┌─ DATASET EXTRACT

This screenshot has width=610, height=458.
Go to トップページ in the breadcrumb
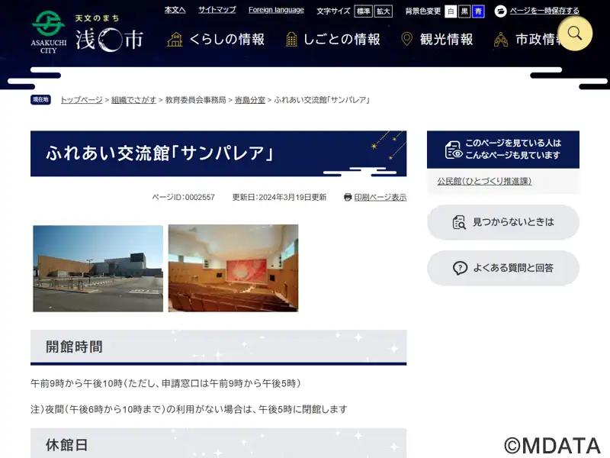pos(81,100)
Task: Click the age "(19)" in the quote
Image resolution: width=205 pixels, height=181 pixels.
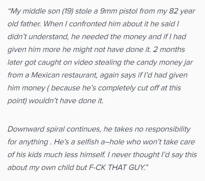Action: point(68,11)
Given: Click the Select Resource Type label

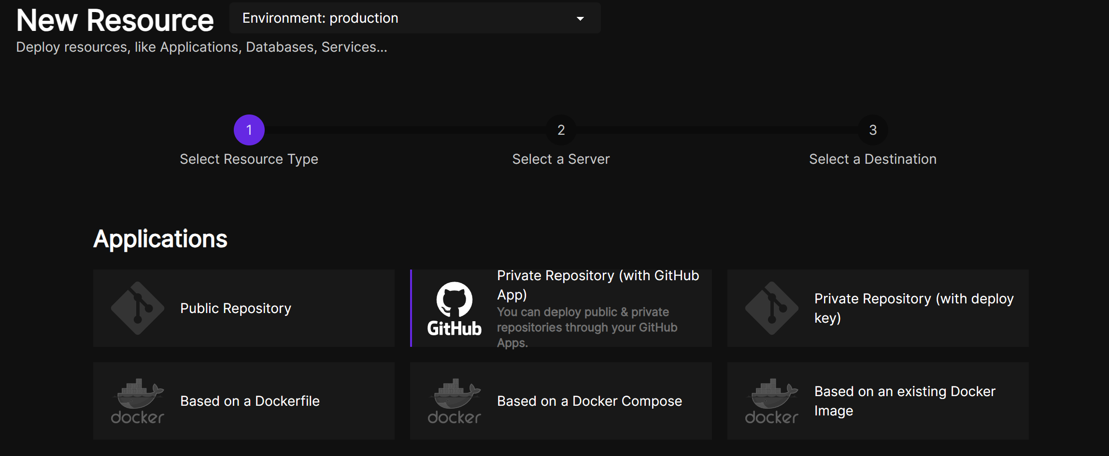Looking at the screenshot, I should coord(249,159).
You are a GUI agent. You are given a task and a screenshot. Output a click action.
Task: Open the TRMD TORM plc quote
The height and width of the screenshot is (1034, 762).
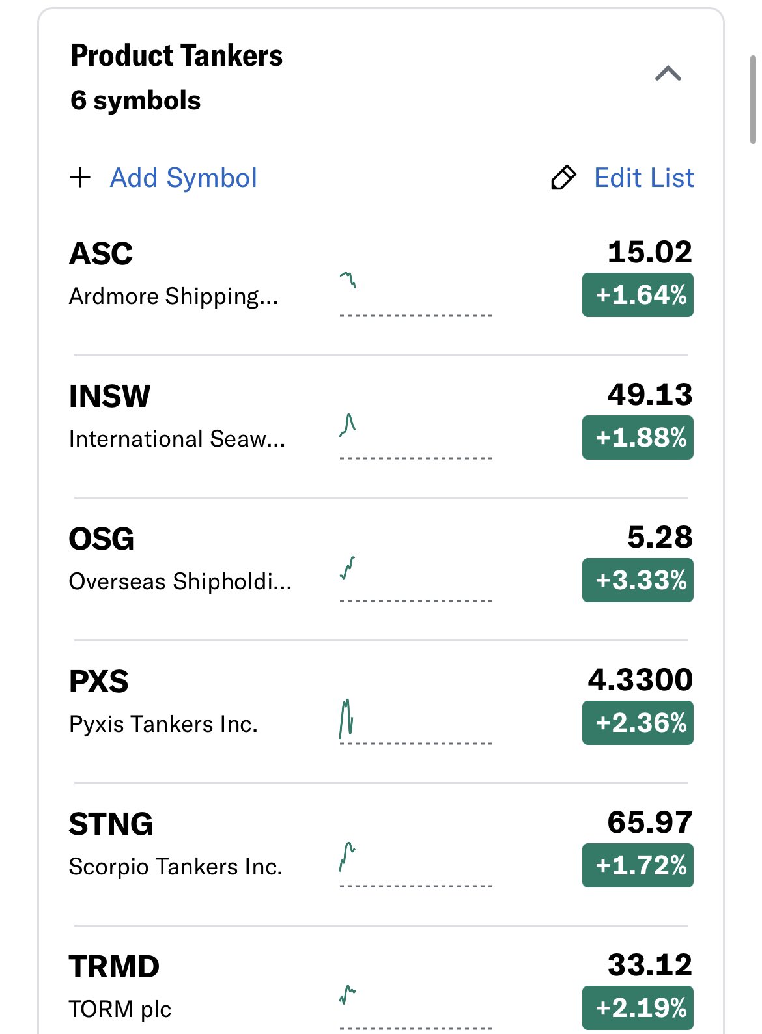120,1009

└─
┌─ DATASET EXTRACT

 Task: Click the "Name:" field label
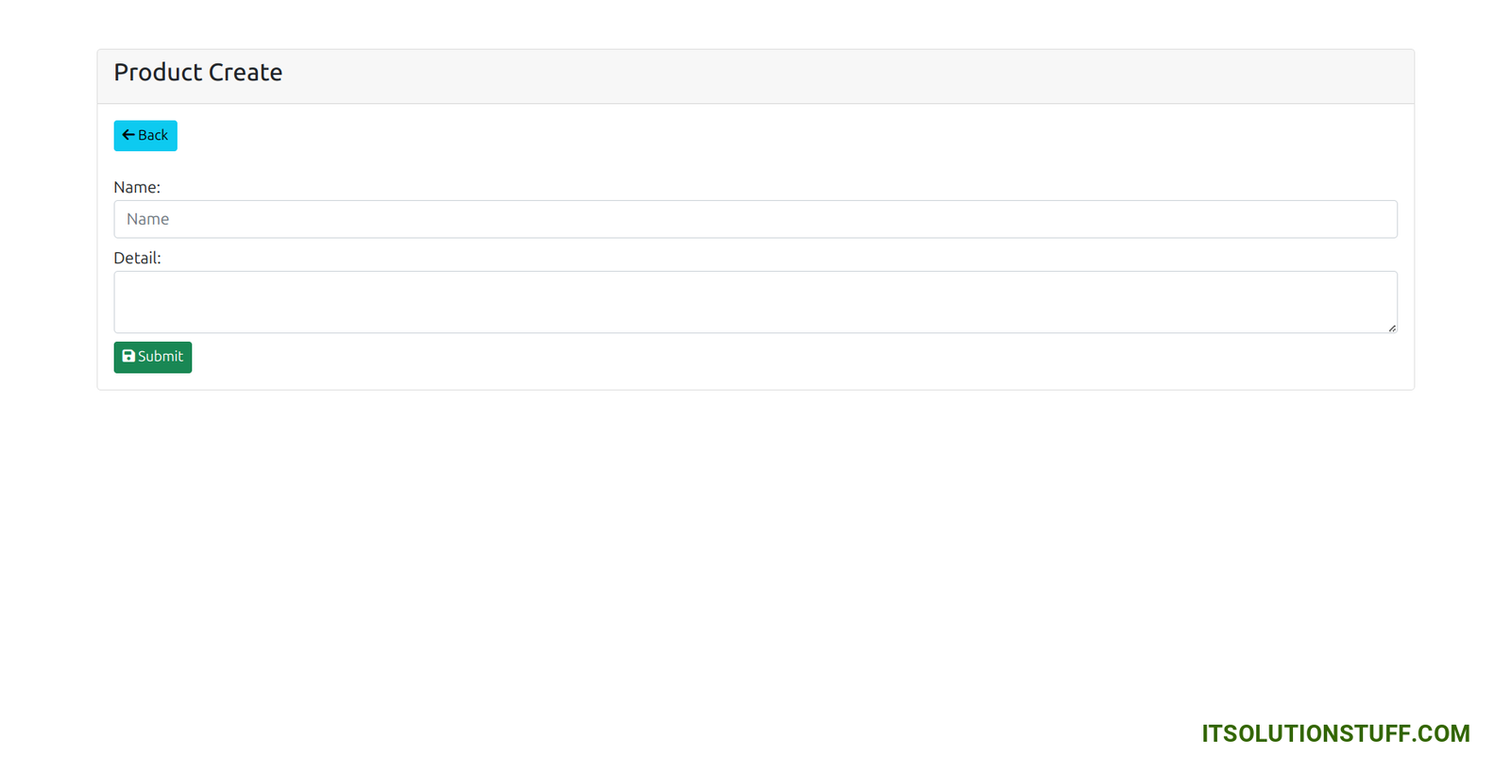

└─
┌─ DATASET EXTRACT

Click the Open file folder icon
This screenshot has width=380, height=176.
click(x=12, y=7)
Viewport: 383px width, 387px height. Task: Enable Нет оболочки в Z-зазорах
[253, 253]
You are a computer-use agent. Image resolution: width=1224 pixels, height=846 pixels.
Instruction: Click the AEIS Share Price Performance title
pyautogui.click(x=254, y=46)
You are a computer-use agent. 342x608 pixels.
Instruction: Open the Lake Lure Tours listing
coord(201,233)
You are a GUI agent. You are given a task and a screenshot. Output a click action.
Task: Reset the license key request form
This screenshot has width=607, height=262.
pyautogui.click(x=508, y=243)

└─

WHAT IS NEEDED: Using the records above, state how many lines contain "quote"; a single number is the whole answer.

RESPONSE AREA: 2